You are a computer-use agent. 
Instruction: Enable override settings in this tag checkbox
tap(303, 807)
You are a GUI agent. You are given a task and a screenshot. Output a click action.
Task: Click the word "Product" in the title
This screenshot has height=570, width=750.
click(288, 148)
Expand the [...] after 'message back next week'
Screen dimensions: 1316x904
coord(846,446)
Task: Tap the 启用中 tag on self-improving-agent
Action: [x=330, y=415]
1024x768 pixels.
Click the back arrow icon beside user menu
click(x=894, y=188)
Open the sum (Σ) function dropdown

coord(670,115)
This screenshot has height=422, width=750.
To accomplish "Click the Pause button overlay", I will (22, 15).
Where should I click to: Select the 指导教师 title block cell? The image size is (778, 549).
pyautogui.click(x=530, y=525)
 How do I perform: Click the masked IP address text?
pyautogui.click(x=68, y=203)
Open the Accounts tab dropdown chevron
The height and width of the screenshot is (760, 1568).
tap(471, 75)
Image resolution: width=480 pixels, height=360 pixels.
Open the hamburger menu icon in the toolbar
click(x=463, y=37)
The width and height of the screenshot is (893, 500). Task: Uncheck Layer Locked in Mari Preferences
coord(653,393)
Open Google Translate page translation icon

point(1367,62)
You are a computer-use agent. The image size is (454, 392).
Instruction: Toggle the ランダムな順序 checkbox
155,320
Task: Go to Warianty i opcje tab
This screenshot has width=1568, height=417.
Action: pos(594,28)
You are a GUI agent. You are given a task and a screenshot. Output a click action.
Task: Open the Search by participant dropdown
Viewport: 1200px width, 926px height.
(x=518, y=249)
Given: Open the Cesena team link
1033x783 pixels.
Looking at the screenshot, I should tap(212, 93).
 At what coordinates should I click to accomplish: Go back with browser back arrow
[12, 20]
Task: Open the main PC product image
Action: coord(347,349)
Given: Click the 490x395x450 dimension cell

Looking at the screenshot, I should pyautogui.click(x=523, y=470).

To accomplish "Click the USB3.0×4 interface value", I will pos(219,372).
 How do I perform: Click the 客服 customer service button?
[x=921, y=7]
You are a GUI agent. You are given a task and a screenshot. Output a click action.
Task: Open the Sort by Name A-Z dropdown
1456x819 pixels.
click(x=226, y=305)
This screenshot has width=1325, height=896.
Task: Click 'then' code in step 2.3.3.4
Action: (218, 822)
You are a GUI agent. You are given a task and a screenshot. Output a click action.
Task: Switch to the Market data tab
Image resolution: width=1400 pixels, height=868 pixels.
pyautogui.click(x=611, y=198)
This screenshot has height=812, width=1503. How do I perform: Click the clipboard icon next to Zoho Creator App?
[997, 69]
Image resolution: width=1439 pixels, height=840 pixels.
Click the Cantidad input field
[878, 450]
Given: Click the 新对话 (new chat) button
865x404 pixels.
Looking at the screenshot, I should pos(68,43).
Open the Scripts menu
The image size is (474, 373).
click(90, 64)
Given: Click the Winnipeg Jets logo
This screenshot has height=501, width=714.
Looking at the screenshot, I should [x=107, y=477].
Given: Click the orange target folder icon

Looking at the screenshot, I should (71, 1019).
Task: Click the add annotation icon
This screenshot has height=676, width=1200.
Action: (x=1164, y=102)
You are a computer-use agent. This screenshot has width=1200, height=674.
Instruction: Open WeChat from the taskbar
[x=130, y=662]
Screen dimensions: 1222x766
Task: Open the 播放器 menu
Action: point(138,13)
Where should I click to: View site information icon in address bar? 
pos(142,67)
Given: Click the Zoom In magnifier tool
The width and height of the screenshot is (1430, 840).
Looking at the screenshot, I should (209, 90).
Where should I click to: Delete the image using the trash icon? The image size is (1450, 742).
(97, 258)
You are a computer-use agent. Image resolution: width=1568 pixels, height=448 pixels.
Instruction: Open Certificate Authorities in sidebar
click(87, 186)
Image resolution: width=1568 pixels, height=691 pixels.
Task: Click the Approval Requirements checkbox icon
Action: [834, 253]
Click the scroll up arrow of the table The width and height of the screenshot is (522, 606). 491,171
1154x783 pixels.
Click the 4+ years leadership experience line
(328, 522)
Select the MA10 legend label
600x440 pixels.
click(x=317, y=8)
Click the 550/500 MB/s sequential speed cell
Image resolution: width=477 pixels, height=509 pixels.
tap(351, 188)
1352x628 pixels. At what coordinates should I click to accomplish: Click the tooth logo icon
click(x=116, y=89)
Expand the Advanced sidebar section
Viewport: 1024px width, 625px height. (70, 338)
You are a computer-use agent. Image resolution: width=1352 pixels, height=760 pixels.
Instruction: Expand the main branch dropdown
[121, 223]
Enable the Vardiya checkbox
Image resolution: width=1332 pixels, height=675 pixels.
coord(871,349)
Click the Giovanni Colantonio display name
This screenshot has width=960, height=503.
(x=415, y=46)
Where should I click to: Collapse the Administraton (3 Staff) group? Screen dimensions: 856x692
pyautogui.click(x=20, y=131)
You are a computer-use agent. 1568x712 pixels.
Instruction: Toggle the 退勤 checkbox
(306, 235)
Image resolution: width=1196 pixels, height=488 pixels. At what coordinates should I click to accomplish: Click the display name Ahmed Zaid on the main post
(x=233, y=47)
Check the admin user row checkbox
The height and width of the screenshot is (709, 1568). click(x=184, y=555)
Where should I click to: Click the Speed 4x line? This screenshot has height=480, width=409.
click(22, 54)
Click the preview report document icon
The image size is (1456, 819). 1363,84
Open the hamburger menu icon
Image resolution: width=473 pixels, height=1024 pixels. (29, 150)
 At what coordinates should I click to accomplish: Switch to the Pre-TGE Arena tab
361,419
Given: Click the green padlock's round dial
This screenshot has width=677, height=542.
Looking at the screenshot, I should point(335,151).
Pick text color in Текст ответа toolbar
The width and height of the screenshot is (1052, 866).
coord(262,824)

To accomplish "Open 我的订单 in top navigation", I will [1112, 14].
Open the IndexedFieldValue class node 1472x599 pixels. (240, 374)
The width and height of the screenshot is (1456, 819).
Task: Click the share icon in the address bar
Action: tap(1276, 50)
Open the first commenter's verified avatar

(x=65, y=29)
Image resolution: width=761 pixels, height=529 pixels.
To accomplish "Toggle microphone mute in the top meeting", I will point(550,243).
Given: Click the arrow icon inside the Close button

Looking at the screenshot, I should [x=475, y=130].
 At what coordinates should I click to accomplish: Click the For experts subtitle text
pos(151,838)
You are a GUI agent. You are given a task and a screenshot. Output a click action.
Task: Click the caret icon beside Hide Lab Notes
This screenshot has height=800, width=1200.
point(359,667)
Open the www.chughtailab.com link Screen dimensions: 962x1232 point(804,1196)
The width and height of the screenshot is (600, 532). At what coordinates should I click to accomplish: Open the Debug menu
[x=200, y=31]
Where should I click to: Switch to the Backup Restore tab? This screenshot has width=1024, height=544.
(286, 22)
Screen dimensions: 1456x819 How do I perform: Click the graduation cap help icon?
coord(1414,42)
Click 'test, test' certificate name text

++++++++++

→ **WHAT TO DO**:
Rewrite the entries from the line with "Given: Open the Cesena team link" to the line with "[x=921, y=7]", putting "Bologna" in place of "Cesena" and leaving everything else unchanged.

→ **EXPECTED ANSWER**:
Given: Open the Bologna team link
1033x783 pixels.
Looking at the screenshot, I should tap(212, 93).
 At what coordinates should I click to accomplish: Go back with browser back arrow
[12, 20]
Task: Open the main PC product image
Action: coord(347,349)
Given: Click the 490x395x450 dimension cell

Looking at the screenshot, I should pyautogui.click(x=523, y=470).

To accomplish "Click the USB3.0×4 interface value", I will pos(219,372).
 How do I perform: Click the 客服 customer service button?
[x=921, y=7]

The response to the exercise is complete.